*** Supplied data ***

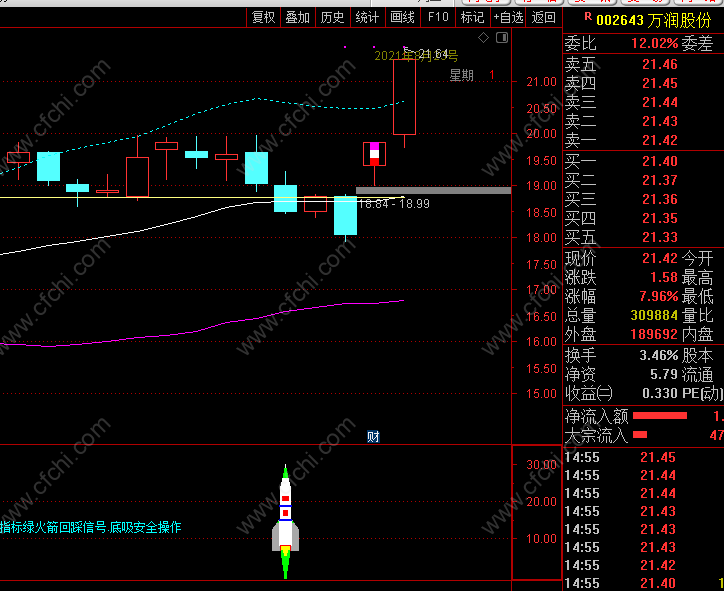Activate the 画线 drawing tool
724x591 pixels.
coord(402,17)
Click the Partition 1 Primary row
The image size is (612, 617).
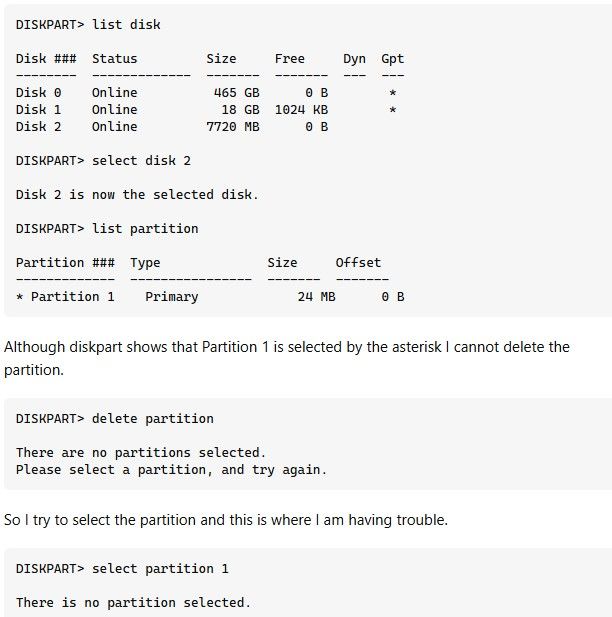(210, 297)
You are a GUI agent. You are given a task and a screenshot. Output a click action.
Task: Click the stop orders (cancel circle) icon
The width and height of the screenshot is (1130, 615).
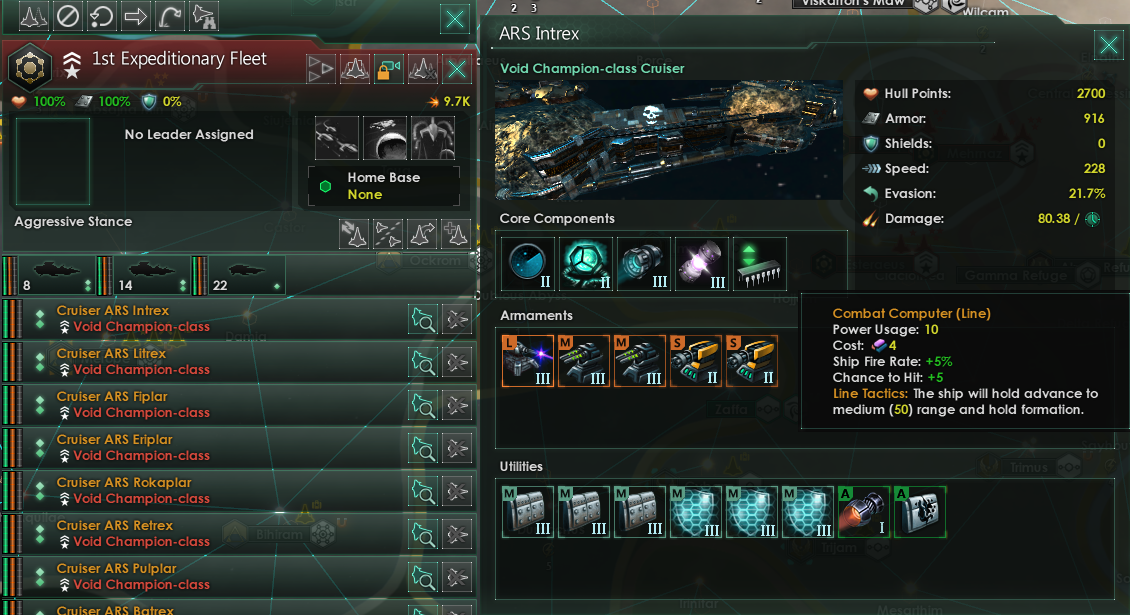68,16
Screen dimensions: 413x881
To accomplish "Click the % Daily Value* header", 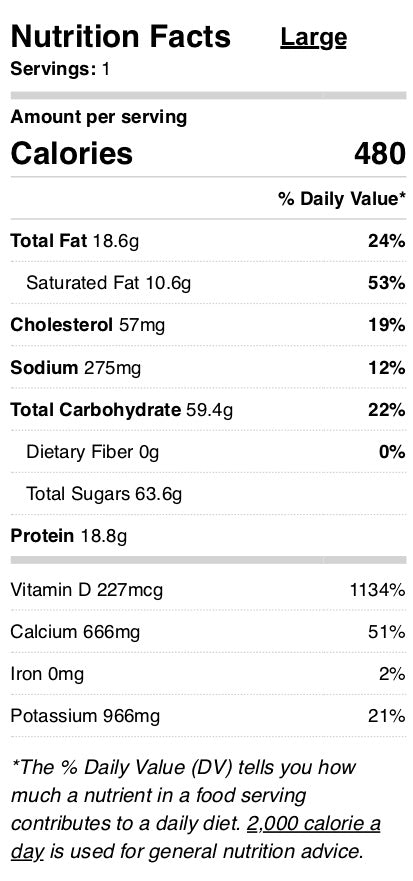I will [342, 198].
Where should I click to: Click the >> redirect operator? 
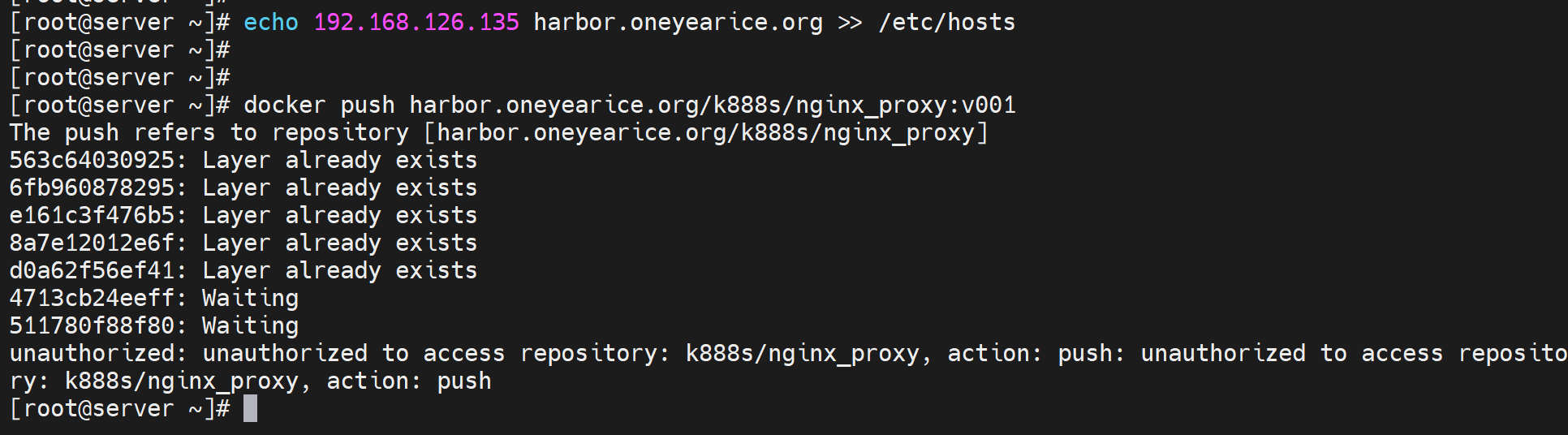click(850, 23)
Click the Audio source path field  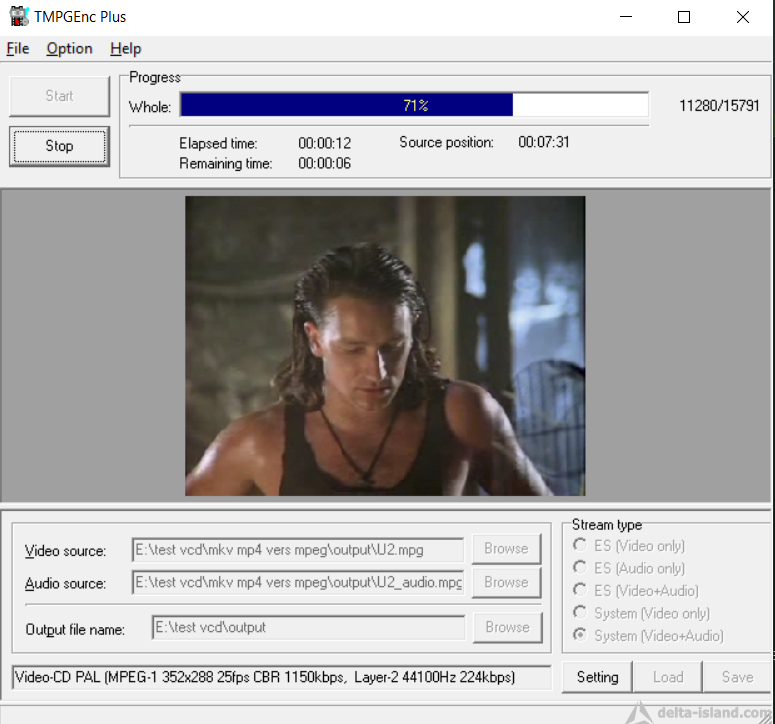298,583

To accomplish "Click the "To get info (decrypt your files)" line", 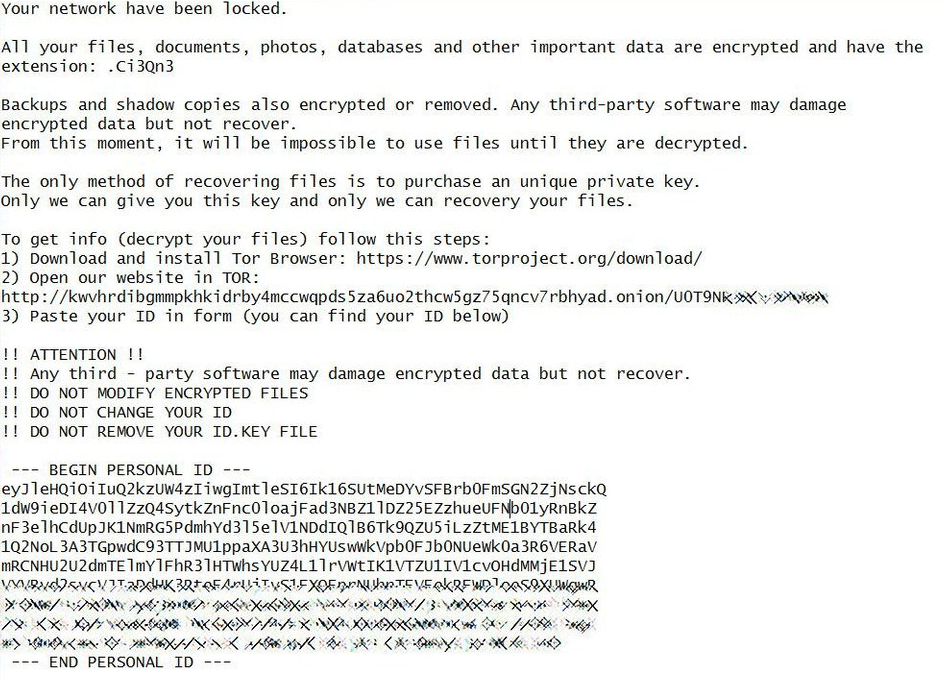I will pos(245,239).
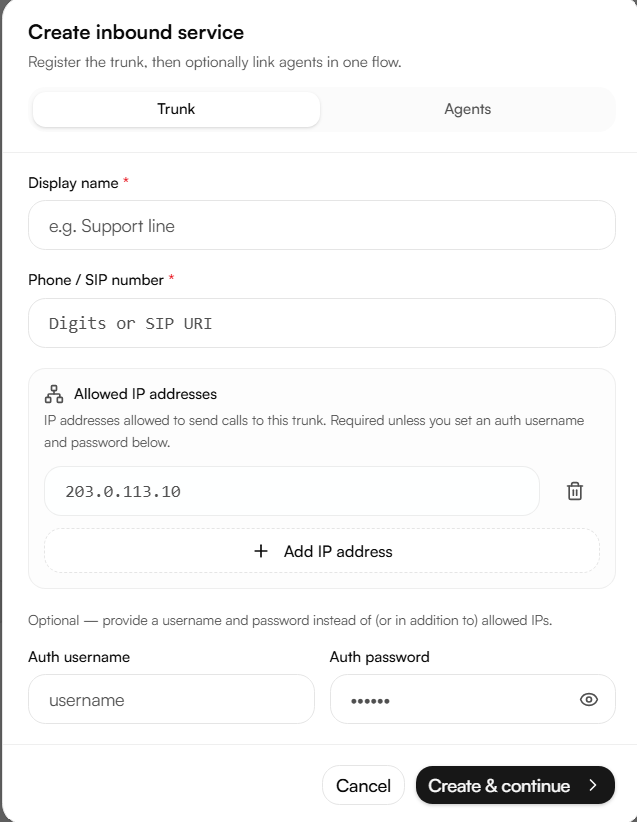Select the Trunk tab

pyautogui.click(x=176, y=109)
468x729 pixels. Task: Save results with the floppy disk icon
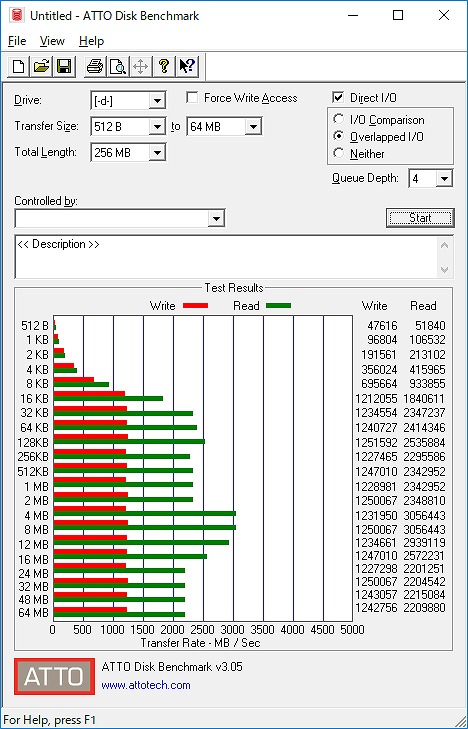point(64,66)
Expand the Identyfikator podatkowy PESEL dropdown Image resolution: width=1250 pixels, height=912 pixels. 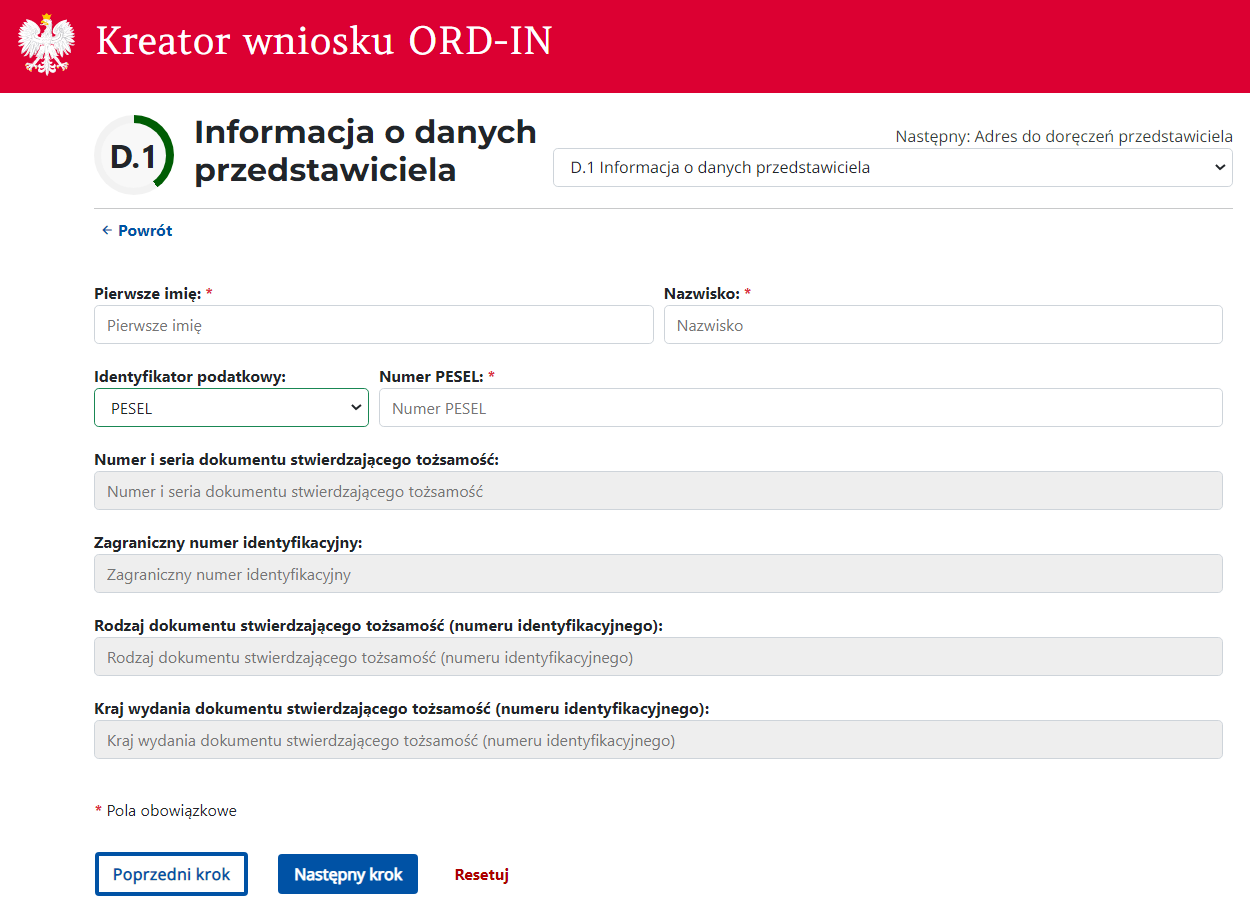231,408
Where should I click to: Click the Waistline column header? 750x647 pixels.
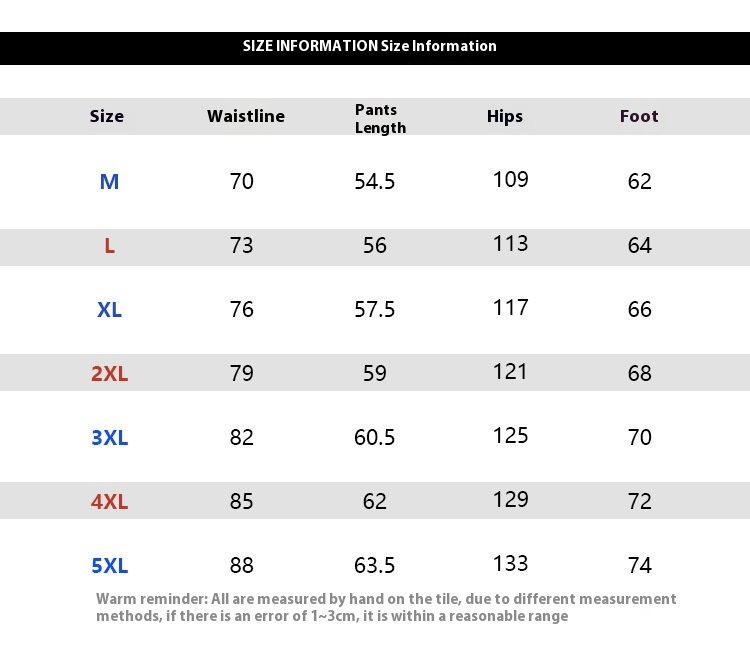coord(246,116)

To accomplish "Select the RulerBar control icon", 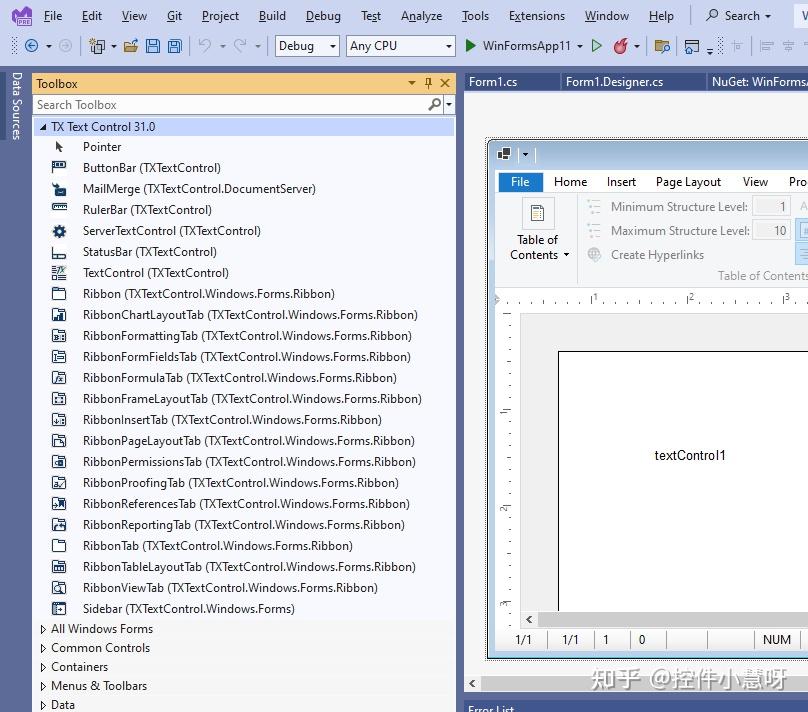I will pyautogui.click(x=61, y=210).
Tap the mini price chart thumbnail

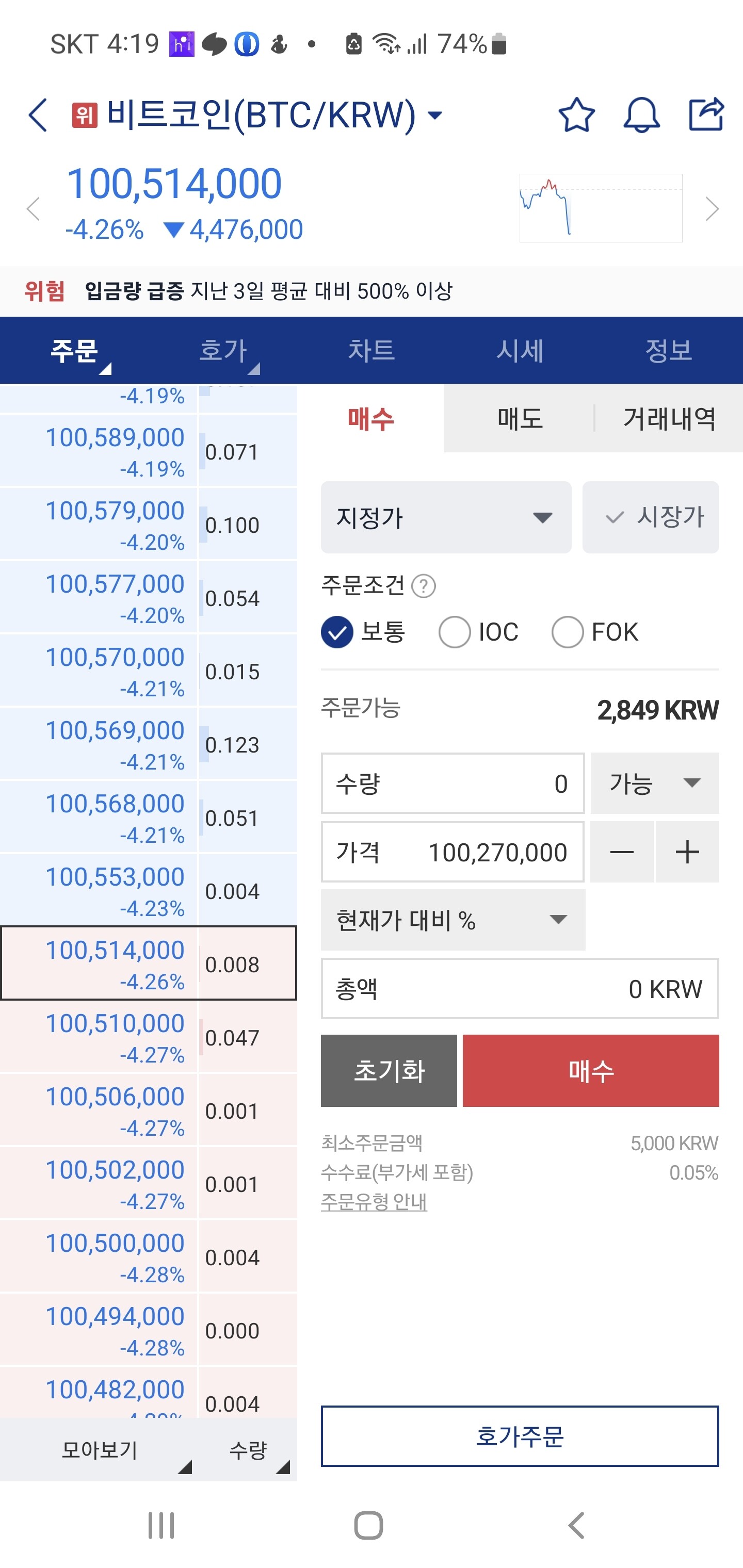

*** End of Supplied data ***

Activity
Print exactly, with no pictures, the lines above from the one that holds "Click the Partition 1 Primary row" through the one that holds "Screen dimensions: 413x881", both of them included.

Task solution
Click the Partition 1 Primary row
The image size is (612, 617).
(210, 297)
You are a GUI agent. You are given a task and a screenshot. Output a click action.
Task: Click the stop orders (cancel circle) icon
The width and height of the screenshot is (1130, 615).
68,16
Screen dimensions: 413x881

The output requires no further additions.